__Exercise set__
a. Reproduce word for word the part of the earnings call transcript that opens with the words containing "So we will continue" and closes with "our asset quality.".
b. According to the earnings call transcript, what is the long-term average level of loan losses?
c. Write what comes next in the earnings call transcript, continuing from its last sentence.
— Start of Text provided —
Torsten Hagen Jorgensen

Thank you. And I will now go through the slides. I’m sure you have seen them in the investor presentation, but let me just make a few reflections on the result and obviously the situation currently. So first of all I think it’s positive to highlight that our repricing efforts starts improving to work. I think we have moved pretty swiftly on the market side, and we still trust that what we have said for a while that we see a quick potential in our SME portfolio across all the Nordic countries but mainly in starting Denmark and REA [ph].

And I think much of this is something we can control and so it’s somewhat independent on the macro picture and basically also through a certain degree the competitive situation. So that makes us relatively certain that we have had this soft turning curve on the NII and the two way inflection point in Q4 while I think we will start seeing a year-over-year positive growth in NII.

So I this is one quarter observation, the other one is that we have talked quite a about our reliance and investments in some of our strong product franchises and our strong distribution on these products, and I think developments seen on the asset management side, the corporate advisory side, the risk management product side is a proof of concept of that these investments are now paying off, and they make a strong foundation in the NCI line.

I think also that Q2 which is another reflection of the fact that we are managing cost, at the same time as we are investing for the long. We have good projects and performance related service of $60 million from Q1 to Q2 and this will have cost going significantly the one including inflation etcetera and I think it’s know its due to our efficiency, lower running efficiency measures so again I could picture there.

And in relation to this as I have said I think it’s a sign of strength that at the same time as we have the environment we have, we are making significant investments not euro wise but of course also effort wise in turning the long term foundation for further strong growth and sufficient operations. Heavy investments in technologies and simplifying the bank, the products, the processes the systems and heavy investments in compliance and I think we should also look on the current performance in light of that this as close to peaking now all these efforts and of course many of them will not have their full pay pack before some years but just staying in that. We are delivering the current financial performance on the back of all these efforts also taking place.

And finally on eluding the business through the capital discussion I think we – I can also see that our strategies and our principle of -- we have a strong principle that we should not generate excess capital, it’s a principle view, excess capitals have in history proven dangerous for having around management risk at a risk of gaining too risk happy if there is structural excess capital.

So we will continue to have the view that excess capital should be tax rated, we will continue to go for enhancing ROE, management to retain ROE and not so much else, and I think that what we are doing on all of the above mentioned factors is exactly what we should do as management and we should feel confident that we are having, generating a lot of strong profit and we are managing our balance sheet in a very careful way and so through the point of also saying that we are very confident apparently on that we will be able to meet also the updated capital requirements over here.

So that will be my opening remarks and then I know Ari you will say a little on our asset quality.

Ari Kaperi

Yes thanks. Our loan losses in this quarter were reductively at a stable level compared to previous quarters so that we have had these levels of losses now in eight, nine consecutive quarters, which is still within this long term average level of 16 basis points.
— End of Text provided —
— Start of Records shown —
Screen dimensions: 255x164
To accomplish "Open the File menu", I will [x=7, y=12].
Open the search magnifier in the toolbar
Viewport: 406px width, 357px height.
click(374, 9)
— End of Records shown —
__Answers to the exercise__
a.
So we will continue to have the view that excess capital should be tax rated, we will continue to go for enhancing ROE, management to retain ROE and not so much else, and I think that what we are doing on all of the above mentioned factors is exactly what we should do as management and we should feel confident that we are having, generating a lot of strong profit and we are managing our balance sheet in a very careful way and so through the point of also saying that we are very confident apparently on that we will be able to meet also the updated capital requirements over here.

So that will be my opening remarks and then I know Ari you will say a little on our asset quality.

b. 16 basis points.

c.
Now they ended up at a level of 16 basis points. So I mean in that way no big surprises and I think surprises, not positive surprises either in this quarter. One issue which made raise some potential risk to impaired loans they were up 4% roughly $225 million in absolute terms in this quarter. The reason for this is three individual customers and the fact that all these customers are quite well collateralized for example the biggest one of these which is representing half of the increase 100 -- is grafted by ECA, Export Credit Agency. That means that our individual loan losses for this new impaired loss were relatively small and thereby our provisioning level at a group level is somewhat down. We are highlighting this quarter that what we had said even earlier that their strategy and we see clearly increased risk levels in oil and offshore side and we are giving some information on this quarter and on those portfolios.

The overall size of our oil and gas plus coal services plus offshore portfolio is roughly $7 million, 75% is still consider as healthy, but 25% is bit higher risk. We anticipate that from this portfolio we see increased losses both in individual level as well as collective provisioning level, but nevertheless, the biggest relative size of this portfolio in Nordea context is relatively small, so its only 1.5% and it should not so significant or have significant impact [Indiscernible].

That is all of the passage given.